▸ DATA LISTING:
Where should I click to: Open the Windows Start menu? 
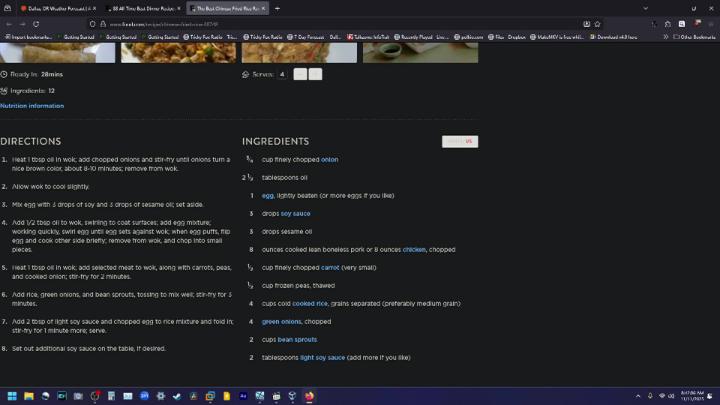(x=14, y=396)
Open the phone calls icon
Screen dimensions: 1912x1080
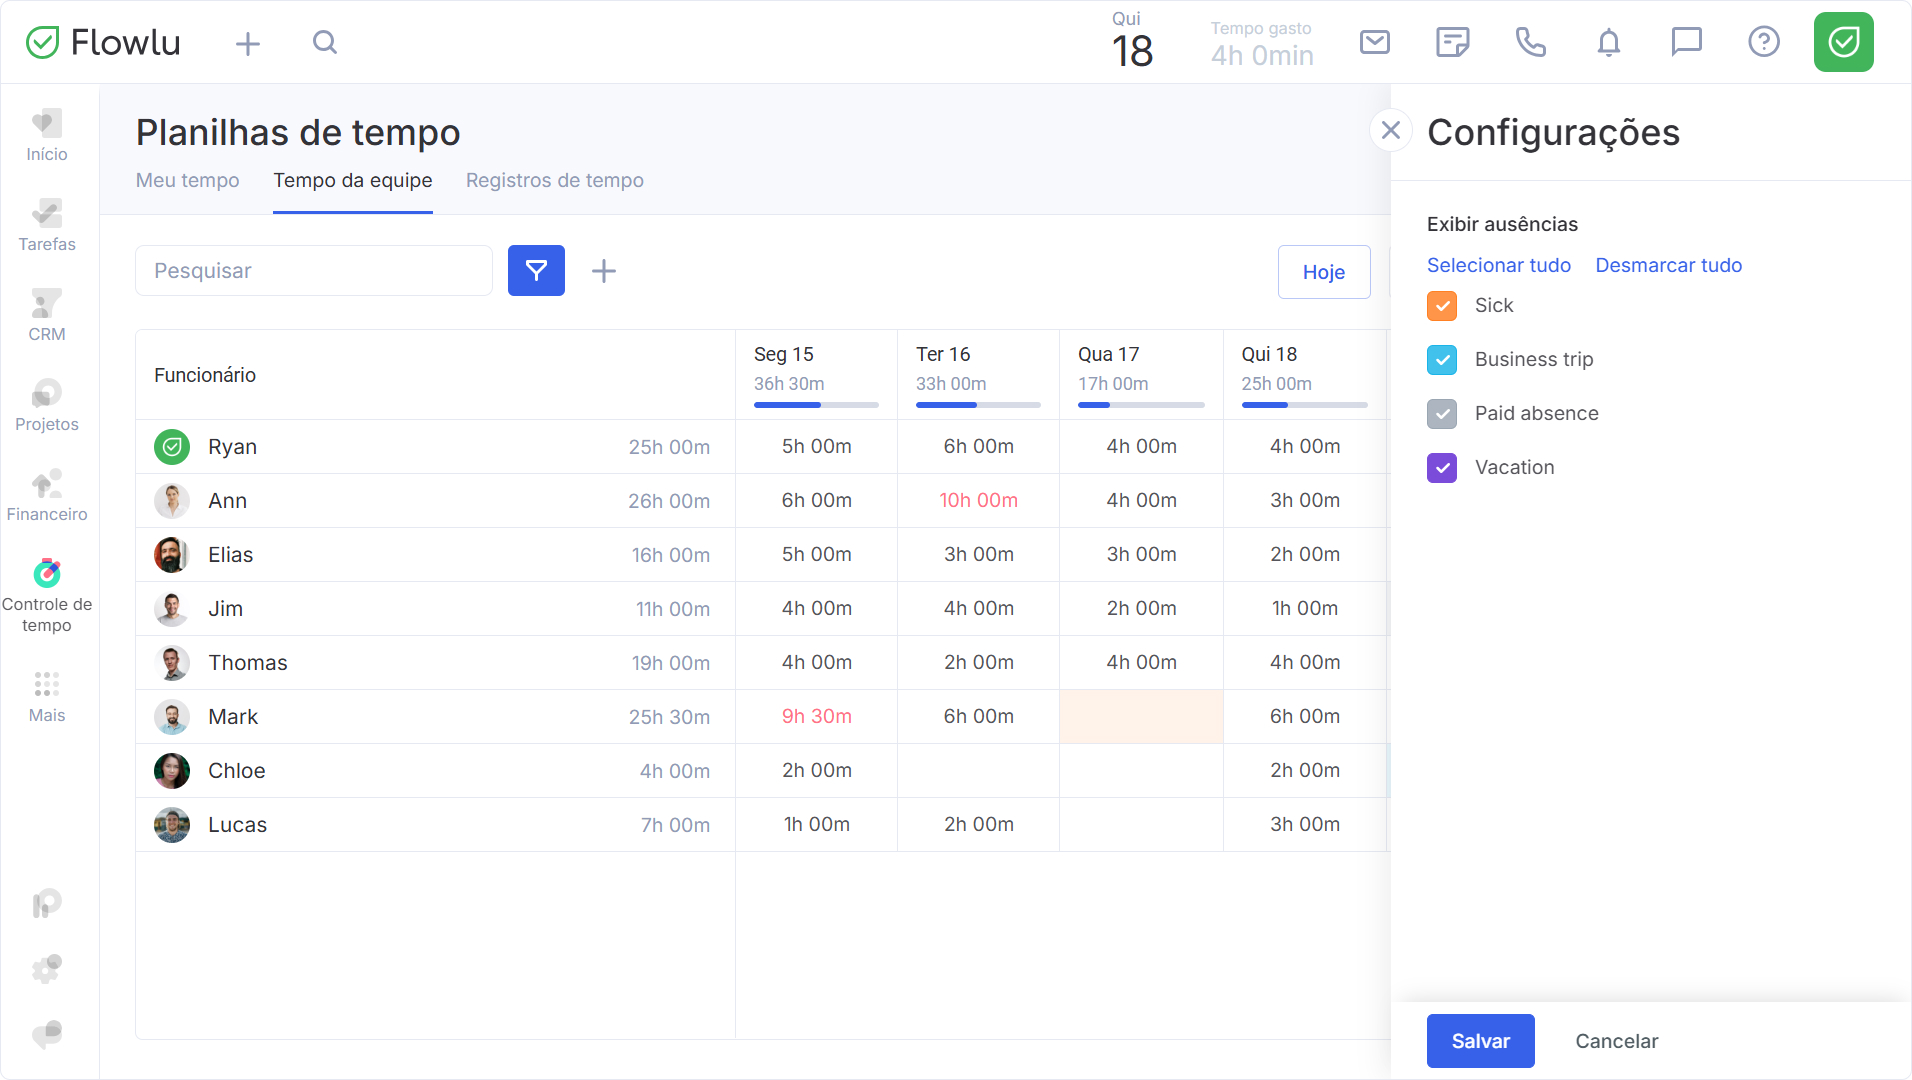1530,42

▸ GIVEN INSTRUCTION:
Copy the material above line for line, omitting the pictures.

▸ ANSWER TO THIS EXERCISE:
Where should I click to: Open the Windows Start menu? 
(x=14, y=396)
Open the phone calls icon
Screen dimensions: 1912x1080
1530,42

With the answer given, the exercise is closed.